Rudi gibt endlich zu, warum er diesen Trip wollte
Irgendwo in Deutschland am 14. Mai 2018-07-21
„Gallia omnis divisa est in partes tres.“ (Gallien besteht aus drei Teilen). Das ist der Beginn von Julius Caesars Erzählung vom Krieg gegen die Gallier, die Pikten und die Germanen und übrigens jedes andere Volk das im Wege stand.
Als Julie und ich durch die frühere römische Besatzungszone fuhren, trafen wir die Süd-Pfälzer, die Schwaben und die Bayern und natürlich auch ihre Gerichte.

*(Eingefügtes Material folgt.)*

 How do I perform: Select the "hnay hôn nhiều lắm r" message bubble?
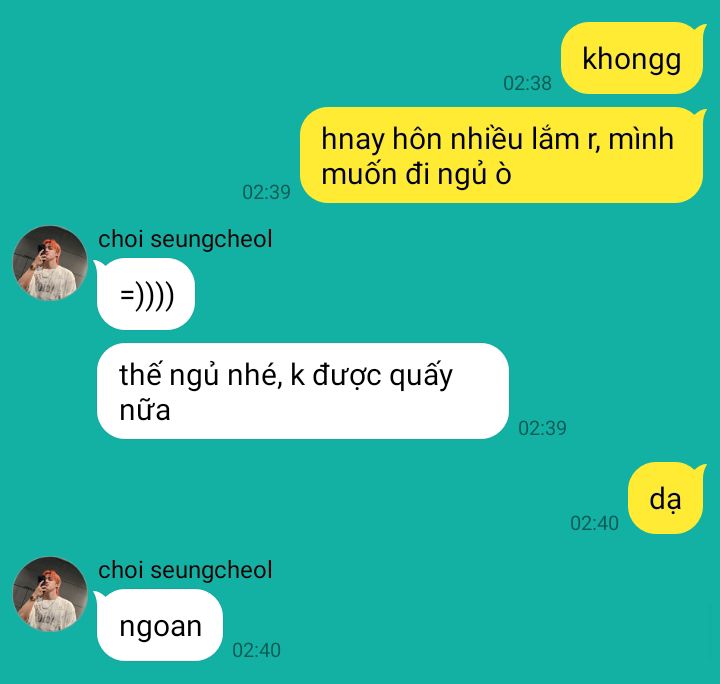pos(501,155)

Obwohl ich Julie mit Engelszungen dazu überredete, die deutsche Ausgabe des Stolperstein zu veröffentlichen, war mein echter Grund eine Gourmet-Reise durch die Gegend, die von Julius Caesar unterworfen war. Natürlich auch weil wir sie von der Steuer absetzen konnten.
Als Julie und ich das erstemal gemeinsam nach Deutschland reisten, das war nach der Öffnung der Berliner Mauer 1990, da konnte man in fast jedem Restaurant gutbürgerliche Küche bekommen. Und hier vermeide ich mit absicht das Wort „Cuisine“. Man konnte Forelle, Stör, Hirsch, Wildschwein, und anderes Wild bestellen. Gerichte, von denen man in Amerika nur träumen kann.
Deutsche Frühstück
Als wir die Speisekarten von den drei deutschen Volksstämmen nun studierten, merkten wir, das Hirsch und Wildschwein und zum großen Teil auch Fische nicht mehr zu finden sind.

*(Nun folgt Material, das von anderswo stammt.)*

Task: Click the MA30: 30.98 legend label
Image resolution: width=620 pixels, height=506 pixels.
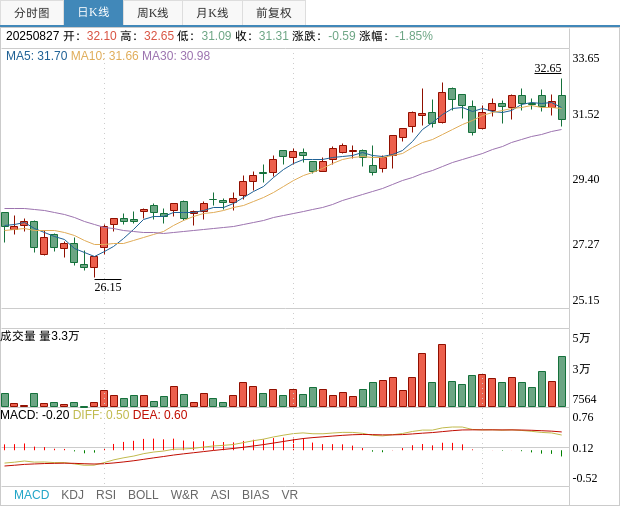Action: (x=176, y=56)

Unser erster Lesungstermin war in Steinbach in Schwaben. Der Gastgeber lud uns hinterher zu einem Abendessen ein. Das war in einem italienischen Restaurant. Pizza, Ravioli und Spaghetti. Ich hatte auf Wildschwein mir einer Bratensauce und Spätzle gehofft.
Der nächste Termin war in Leipzig, wo wir eine furchtbare Malzeit in einem Kettenrestaurant aßen.

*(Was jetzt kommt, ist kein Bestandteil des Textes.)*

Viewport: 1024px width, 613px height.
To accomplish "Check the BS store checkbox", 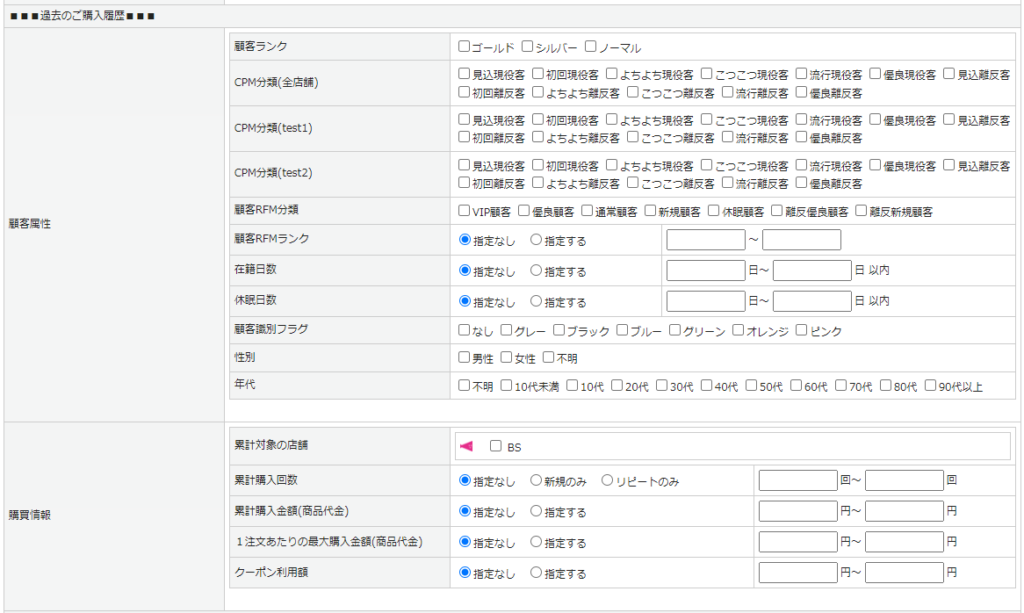I will pyautogui.click(x=495, y=447).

Wenn ich mal richtig ehrlich sein will, war ich hier eigentlich, abgesehen vom Wildschwein usw. eigentlich nur wegen des Brotes und der Brötchen mit gekochtem Schinken und Salami und vielleicht auch Waldbeerenmarmelade. Alles also, was man in Amerika nicht bekommen kann. Ich wollte also ein echt deutsches Frühstück.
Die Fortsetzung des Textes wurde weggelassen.